■ **Task description**:
Output, word for word, the line that contains "This screenshot has height=868, width=1373." and all lines following it to the end of the listing. Drop the pictures.

------------------------------------------------------------------------

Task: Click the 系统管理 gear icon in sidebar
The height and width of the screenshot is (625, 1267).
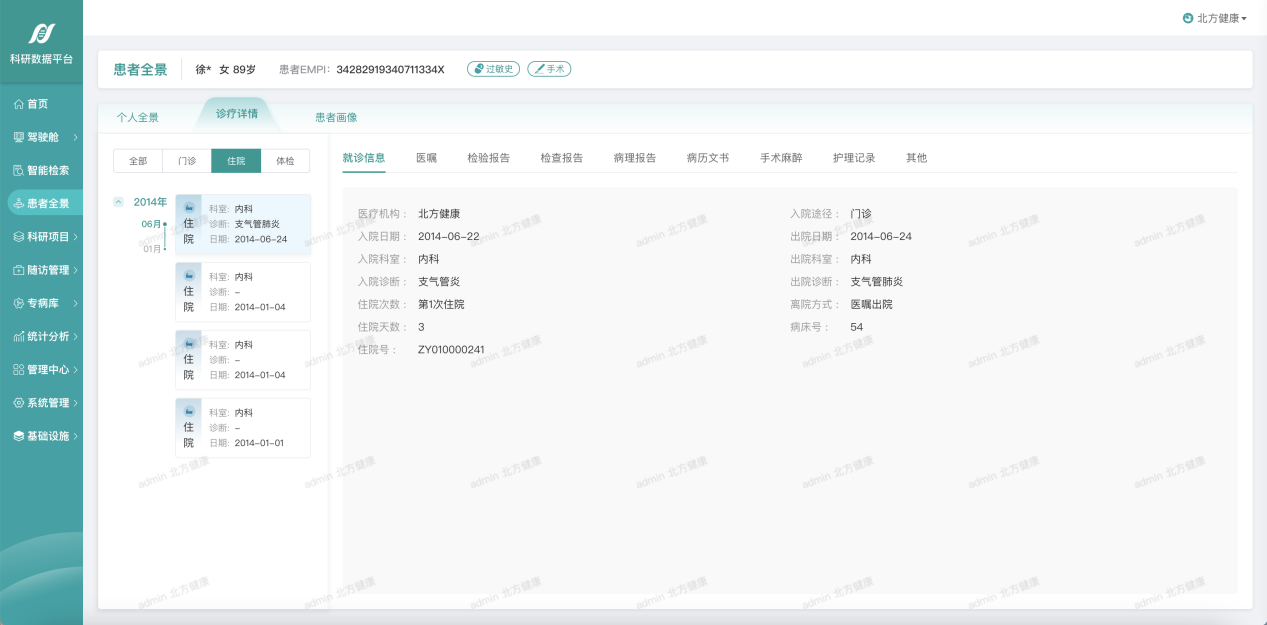Action: (x=18, y=403)
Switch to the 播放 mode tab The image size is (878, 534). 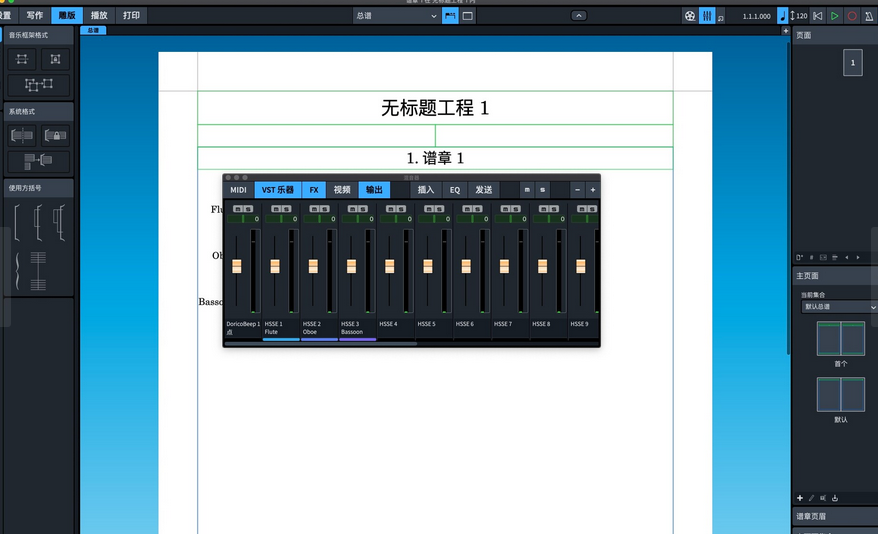pyautogui.click(x=99, y=16)
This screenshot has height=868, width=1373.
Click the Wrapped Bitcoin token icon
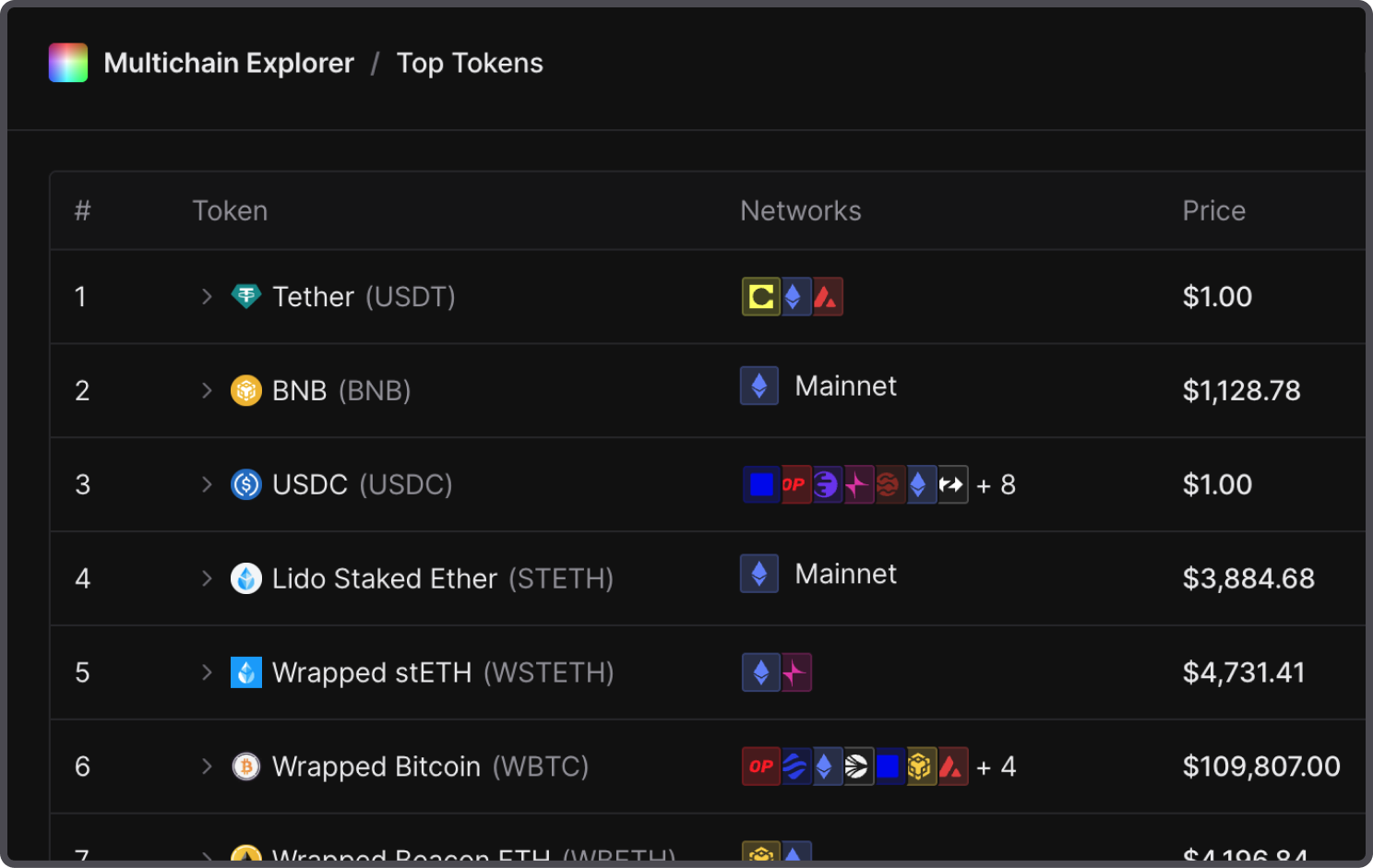tap(245, 767)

------------------------------------------------------------------------

■ **Answer for the task**:
This screenshot has height=868, width=1373.
Click the Wrapped Bitcoin token icon
tap(245, 767)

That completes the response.